Checking The Easy Cases First

Over the weekend, I was amusing myself with this problem from the always entertaining Programming Praxis. The problem is to partition the set {1, 2, ..., 16} into two equally sized subsets such that

  • The sums of the integers in each subset are equal.
  • The sums of the squares of the integers in each subset are equal.
  • The sums of the cubes of the integers in each subset are equal.

That seems straight forward enough. My strategy was to generate combinations of the 16 integers 8 at a time and for each combination, s1:

  1. Calculate the set difference, s2, of {1, 2, ..., 16} with s1.
  2. Check if the sums in S1 and s2 were equal.
  3. Return the answer (s1 s2) if so,
  4. Get the next combination and return to step 1 if not.

That plan worked remarkably wells and gave me the answer in under .02 seconds.

Then I realized that the goal sums were known in advance. For example each sum of integers would have to be one-half the sum of 1 to 16 or 68. Using that fact meant that the number of summings was cut in half and there was no need to calculate a set difference until s1 had the correct sums. That cut the running time in about half. I felt pretty good about that but then I wondered how many correct sums for the integers, the squares, and the cubes there were.
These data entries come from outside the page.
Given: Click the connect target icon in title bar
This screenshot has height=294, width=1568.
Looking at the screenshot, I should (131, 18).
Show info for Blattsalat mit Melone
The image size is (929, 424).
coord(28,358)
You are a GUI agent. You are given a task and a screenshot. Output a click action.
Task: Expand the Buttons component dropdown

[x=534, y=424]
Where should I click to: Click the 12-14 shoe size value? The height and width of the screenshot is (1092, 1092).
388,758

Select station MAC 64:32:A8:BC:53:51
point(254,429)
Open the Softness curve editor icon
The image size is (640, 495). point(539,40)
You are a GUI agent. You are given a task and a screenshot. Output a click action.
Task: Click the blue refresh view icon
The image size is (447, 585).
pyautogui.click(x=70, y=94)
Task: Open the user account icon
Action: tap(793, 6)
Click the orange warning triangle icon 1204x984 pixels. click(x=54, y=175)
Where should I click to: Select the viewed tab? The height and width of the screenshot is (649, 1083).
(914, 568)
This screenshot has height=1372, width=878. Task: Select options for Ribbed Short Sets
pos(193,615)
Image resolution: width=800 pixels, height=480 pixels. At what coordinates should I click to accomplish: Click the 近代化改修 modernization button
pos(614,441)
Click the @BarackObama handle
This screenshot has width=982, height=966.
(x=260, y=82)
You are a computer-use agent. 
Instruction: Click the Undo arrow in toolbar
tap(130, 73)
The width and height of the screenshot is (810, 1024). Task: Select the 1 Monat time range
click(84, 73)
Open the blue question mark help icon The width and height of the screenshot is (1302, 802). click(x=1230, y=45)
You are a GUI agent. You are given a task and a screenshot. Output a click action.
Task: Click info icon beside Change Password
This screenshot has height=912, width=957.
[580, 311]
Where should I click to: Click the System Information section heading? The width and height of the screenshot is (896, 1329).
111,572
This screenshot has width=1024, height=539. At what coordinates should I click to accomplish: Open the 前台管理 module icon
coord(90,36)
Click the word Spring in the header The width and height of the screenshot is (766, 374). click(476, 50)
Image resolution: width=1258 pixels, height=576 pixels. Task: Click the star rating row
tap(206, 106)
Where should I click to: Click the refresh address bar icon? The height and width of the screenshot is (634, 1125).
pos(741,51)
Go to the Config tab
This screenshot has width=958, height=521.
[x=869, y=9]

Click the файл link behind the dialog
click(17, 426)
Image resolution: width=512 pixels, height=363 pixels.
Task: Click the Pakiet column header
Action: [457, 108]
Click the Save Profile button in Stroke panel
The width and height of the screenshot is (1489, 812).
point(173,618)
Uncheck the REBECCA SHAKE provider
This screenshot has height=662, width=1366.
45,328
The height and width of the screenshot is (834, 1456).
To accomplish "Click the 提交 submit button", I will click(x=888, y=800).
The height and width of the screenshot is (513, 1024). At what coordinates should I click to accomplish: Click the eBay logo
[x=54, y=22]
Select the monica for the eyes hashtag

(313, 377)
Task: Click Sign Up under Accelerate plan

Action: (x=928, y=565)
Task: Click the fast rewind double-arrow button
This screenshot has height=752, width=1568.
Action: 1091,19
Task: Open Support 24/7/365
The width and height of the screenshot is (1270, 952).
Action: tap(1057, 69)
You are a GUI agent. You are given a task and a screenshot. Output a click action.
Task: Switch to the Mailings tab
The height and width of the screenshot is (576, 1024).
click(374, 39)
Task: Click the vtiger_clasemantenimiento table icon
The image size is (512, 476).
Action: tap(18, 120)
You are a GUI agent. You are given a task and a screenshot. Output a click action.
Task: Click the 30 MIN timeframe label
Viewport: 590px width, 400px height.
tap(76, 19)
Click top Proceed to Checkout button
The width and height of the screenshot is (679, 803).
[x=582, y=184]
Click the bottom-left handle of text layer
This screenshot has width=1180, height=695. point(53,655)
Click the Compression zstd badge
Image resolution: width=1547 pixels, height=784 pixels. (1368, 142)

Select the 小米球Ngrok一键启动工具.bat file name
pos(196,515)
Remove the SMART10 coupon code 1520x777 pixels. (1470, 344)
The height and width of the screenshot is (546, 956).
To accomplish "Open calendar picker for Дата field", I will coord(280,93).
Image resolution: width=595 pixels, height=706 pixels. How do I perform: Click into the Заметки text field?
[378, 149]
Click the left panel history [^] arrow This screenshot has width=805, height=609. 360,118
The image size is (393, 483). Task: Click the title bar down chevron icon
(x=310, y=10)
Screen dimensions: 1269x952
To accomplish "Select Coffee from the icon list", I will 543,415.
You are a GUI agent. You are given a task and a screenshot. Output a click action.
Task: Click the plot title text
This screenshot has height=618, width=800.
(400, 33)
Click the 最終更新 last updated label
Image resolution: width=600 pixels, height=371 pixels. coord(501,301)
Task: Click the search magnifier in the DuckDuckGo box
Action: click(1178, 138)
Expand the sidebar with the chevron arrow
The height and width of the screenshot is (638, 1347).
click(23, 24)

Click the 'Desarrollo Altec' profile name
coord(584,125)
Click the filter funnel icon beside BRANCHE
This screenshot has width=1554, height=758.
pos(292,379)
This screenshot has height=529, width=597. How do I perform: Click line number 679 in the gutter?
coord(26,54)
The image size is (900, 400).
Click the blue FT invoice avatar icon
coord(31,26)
So I adapted the code to count how many combinations summed to the correct amount for each type of sum. There were lots of integer combinations that were correct, just a few combinations of the squares, and exactly 1 of the cubes. Now the code is:

(dolist (c all-combinations)
  (if (= (reduce (lambda (x y) (+ x (* y y y))) c :initial-value 0) 9248)
      (return (list c
                    (set-difference '(1 2 3 4 5 6 7 8 9 10 11 12 13 14 15 16)
                                    c)))))

which produced the correct answer in .002 seconds. The point of this post is that it can pay to experiment a bit before you write a lot of code 1.

Footnotes:

1 Of course, this is a bit silly since you have to write most of the code to discover the fact that finding the correct sum of cubes suffices but the point stands: a little experimentation can save a bunch of time.